Doing this has been a pain. I’ll have at least one additional post about IDF
2011, summarizing the things I learned about MIC and the Intel “Knight’s”
accelerator boards using them, since some important things learned were outside
the interviews. But some were in the interviews, including here.
Full disclosure: As I originally noted in a prior
post, Intel paid for me to attend IDF. Thanks, again. It was a great
experience, since I’d never before attended.
Occurrences of [] indicate words I added for
clarification or comment post-interview.
[We began by discovering we had similar deep backgrounds, both
starting in graphics hardware. I designed & built a display processor (a
prehistoric GPU), he built “the most efficient framework buffer controller you
could possibly make”. Guess which one of us is in marketing?]
A: My experience in the [HPC] business really started relatively
recently, a little under five years ago, [when] I started working on many-core
processors. I won’t be able to go into history, but I can at least tell you
what we’re doing and why.
Q: Why don’t we start there?
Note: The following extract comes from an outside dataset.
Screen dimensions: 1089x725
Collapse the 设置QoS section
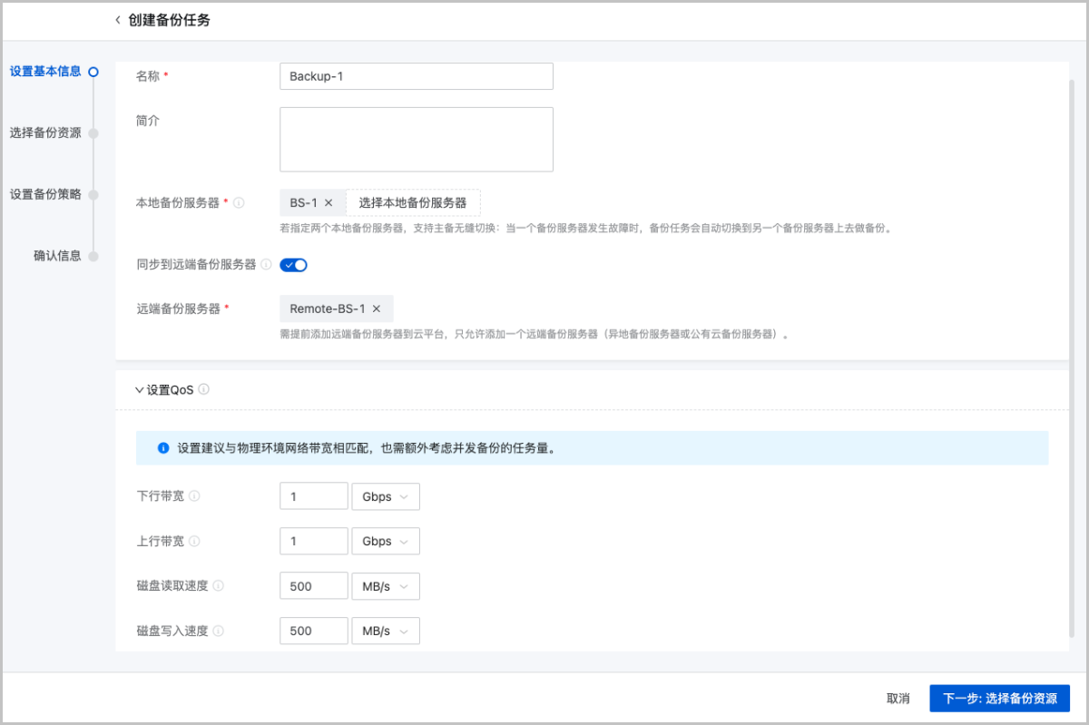click(x=139, y=390)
At a high level, what are
you doing, and why? High level for what you are doing, and as much detail on “why”
as you can provide.
A: We have to narrow the question. So, at Intel, what we’re
after first of all is in what we call our Technical Computing Marketing Group
inside Data Center Group. That has really three major objectives. The first one
is to specify the needs for high performance computing, how we can help our
customers and developers build the best high performance computing systems.
Q: Let me stop you for a second right there. My
impression for high performance computing is that they are people whose needs
are that they want more. Just more.
A: Oh, yes, but more at what cost? What cost of power,
what cost of programability, what cost of size. How are we going to build the
IO system to handle it affordably or use the fabric of the day.
Q: Yes, they want more, but they want it at two
bytes/FLOPS of memory bandwidth and communication bandwidth.
A: There’s an old thing called the Dilbert Spec, which is
“I want it all, and by the way, can it be free?” But that’s not really what
people tell us they want. People in HPC have actually been remarkably pragmatic
about what it takes to develop innovation. So they really want us to do some
things, and do them really well.
By the way, to finish what we do, we also have the
workstation segment, and the MIC Many Integrated Core product line. The
marketing for that is also in our group.
You asked “what are you doing and why.” It would probably
take forever to go across all domains, but we could go into any one of them a
little bit better.
Q: Can you give me a general “why” for HPC, and a
specific “why” for MIC?
A: Well, HPC’s a really good business. I get stunned,
somebody must be Asking really weird questions, asking “why are you doing HPC?”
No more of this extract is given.